[[ RECORDS FOR THE EXERCISE open ]]

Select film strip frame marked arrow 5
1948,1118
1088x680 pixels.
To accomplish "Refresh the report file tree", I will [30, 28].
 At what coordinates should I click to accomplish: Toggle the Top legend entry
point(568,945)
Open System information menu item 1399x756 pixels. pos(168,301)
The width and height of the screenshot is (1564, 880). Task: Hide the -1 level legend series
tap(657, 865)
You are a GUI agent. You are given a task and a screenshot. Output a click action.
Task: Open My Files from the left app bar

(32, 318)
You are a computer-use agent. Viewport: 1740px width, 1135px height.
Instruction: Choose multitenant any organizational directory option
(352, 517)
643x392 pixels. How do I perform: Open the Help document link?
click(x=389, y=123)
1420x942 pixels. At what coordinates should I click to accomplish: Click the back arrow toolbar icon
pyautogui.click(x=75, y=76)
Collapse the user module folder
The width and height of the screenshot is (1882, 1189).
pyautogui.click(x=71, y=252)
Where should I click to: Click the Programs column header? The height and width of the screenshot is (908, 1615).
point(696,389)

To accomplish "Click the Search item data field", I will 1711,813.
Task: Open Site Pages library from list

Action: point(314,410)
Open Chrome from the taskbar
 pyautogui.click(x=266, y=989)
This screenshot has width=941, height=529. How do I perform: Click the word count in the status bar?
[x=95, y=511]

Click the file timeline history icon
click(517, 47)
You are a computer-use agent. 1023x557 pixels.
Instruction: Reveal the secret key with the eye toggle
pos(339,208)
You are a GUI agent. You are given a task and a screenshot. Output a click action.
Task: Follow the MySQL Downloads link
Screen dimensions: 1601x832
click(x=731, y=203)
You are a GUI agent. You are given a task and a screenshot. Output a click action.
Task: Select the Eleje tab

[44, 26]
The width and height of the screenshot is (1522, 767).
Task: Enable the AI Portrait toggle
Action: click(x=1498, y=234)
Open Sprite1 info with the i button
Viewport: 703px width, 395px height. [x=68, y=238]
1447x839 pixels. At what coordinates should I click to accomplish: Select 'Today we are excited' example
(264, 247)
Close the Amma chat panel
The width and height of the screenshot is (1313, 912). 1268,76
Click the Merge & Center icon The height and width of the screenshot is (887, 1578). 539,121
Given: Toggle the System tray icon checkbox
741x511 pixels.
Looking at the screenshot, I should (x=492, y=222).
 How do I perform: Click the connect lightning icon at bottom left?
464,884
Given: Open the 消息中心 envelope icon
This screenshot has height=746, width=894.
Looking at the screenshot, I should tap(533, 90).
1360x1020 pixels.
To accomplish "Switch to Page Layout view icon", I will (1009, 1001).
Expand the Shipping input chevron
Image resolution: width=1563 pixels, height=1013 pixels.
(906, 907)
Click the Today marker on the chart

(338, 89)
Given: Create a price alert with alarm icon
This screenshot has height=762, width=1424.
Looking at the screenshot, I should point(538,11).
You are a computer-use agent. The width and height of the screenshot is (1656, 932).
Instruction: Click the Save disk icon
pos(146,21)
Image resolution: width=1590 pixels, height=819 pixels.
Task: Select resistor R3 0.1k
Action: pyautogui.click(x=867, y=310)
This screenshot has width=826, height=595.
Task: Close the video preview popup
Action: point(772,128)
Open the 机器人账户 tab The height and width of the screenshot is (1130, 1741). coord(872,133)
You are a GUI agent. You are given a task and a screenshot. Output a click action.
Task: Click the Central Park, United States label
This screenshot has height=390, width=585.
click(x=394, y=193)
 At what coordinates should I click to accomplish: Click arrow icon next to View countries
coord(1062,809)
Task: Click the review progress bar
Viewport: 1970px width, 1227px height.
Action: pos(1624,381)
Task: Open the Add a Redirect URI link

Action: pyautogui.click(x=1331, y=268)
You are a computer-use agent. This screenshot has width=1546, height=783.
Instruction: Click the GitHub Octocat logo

[[ RECORDS FOR THE EXERCISE closed ]]

== REQUIREMENT ==
Retype the data shown above so that each line matches the original.

== EXERCISE RESULT ==
Select film strip frame marked arrow 5
1948,1118
1088x680 pixels.
To accomplish "Refresh the report file tree", I will [30, 28].
 At what coordinates should I click to accomplish: Toggle the Top legend entry
point(568,945)
Open System information menu item 1399x756 pixels. pos(168,301)
The width and height of the screenshot is (1564, 880). Task: Hide the -1 level legend series
tap(657, 865)
You are a GUI agent. You are given a task and a screenshot. Output a click action.
Task: Open My Files from the left app bar

(32, 318)
You are a computer-use agent. Viewport: 1740px width, 1135px height.
Instruction: Choose multitenant any organizational directory option
(352, 517)
643x392 pixels. How do I perform: Open the Help document link?
click(x=389, y=123)
1420x942 pixels. At what coordinates should I click to accomplish: Click the back arrow toolbar icon
pyautogui.click(x=75, y=76)
Collapse the user module folder
The width and height of the screenshot is (1882, 1189).
pyautogui.click(x=71, y=252)
Where should I click to: Click the Programs column header? The height and width of the screenshot is (908, 1615).
point(696,389)

To accomplish "Click the Search item data field", I will 1711,813.
Task: Open Site Pages library from list

Action: point(314,410)
Open Chrome from the taskbar
 pyautogui.click(x=266, y=989)
This screenshot has width=941, height=529. How do I perform: Click the word count in the status bar?
[x=95, y=511]

Click the file timeline history icon
click(517, 47)
You are a computer-use agent. 1023x557 pixels.
Instruction: Reveal the secret key with the eye toggle
pos(339,208)
You are a GUI agent. You are given a task and a screenshot. Output a click action.
Task: Follow the MySQL Downloads link
Screen dimensions: 1601x832
click(x=731, y=203)
You are a GUI agent. You are given a task and a screenshot. Output a click action.
Task: Select the Eleje tab

[44, 26]
The width and height of the screenshot is (1522, 767).
Task: Enable the AI Portrait toggle
Action: click(x=1498, y=234)
Open Sprite1 info with the i button
Viewport: 703px width, 395px height. [x=68, y=238]
1447x839 pixels. At what coordinates should I click to accomplish: Select 'Today we are excited' example
(264, 247)
Close the Amma chat panel
The width and height of the screenshot is (1313, 912). 1268,76
Click the Merge & Center icon The height and width of the screenshot is (887, 1578). 539,121
Given: Toggle the System tray icon checkbox
741x511 pixels.
Looking at the screenshot, I should (x=492, y=222).
 How do I perform: Click the connect lightning icon at bottom left?
464,884
Given: Open the 消息中心 envelope icon
This screenshot has height=746, width=894.
Looking at the screenshot, I should tap(533, 90).
1360x1020 pixels.
To accomplish "Switch to Page Layout view icon", I will (1009, 1001).
Expand the Shipping input chevron
Image resolution: width=1563 pixels, height=1013 pixels.
(906, 907)
Click the Today marker on the chart

(338, 89)
Given: Create a price alert with alarm icon
This screenshot has height=762, width=1424.
Looking at the screenshot, I should point(538,11).
You are a computer-use agent. The width and height of the screenshot is (1656, 932).
Instruction: Click the Save disk icon
pos(146,21)
Image resolution: width=1590 pixels, height=819 pixels.
Task: Select resistor R3 0.1k
Action: pyautogui.click(x=867, y=310)
This screenshot has width=826, height=595.
Task: Close the video preview popup
Action: point(772,128)
Open the 机器人账户 tab The height and width of the screenshot is (1130, 1741). coord(872,133)
You are a GUI agent. You are given a task and a screenshot. Output a click action.
Task: Click the Central Park, United States label
This screenshot has height=390, width=585.
click(x=394, y=193)
 At what coordinates should I click to accomplish: Click arrow icon next to View countries
coord(1062,809)
Task: Click the review progress bar
Viewport: 1970px width, 1227px height.
Action: pos(1624,381)
Task: Open the Add a Redirect URI link

Action: pyautogui.click(x=1331, y=268)
You are a computer-use agent. This screenshot has width=1546, height=783.
Instruction: Click the GitHub Octocat logo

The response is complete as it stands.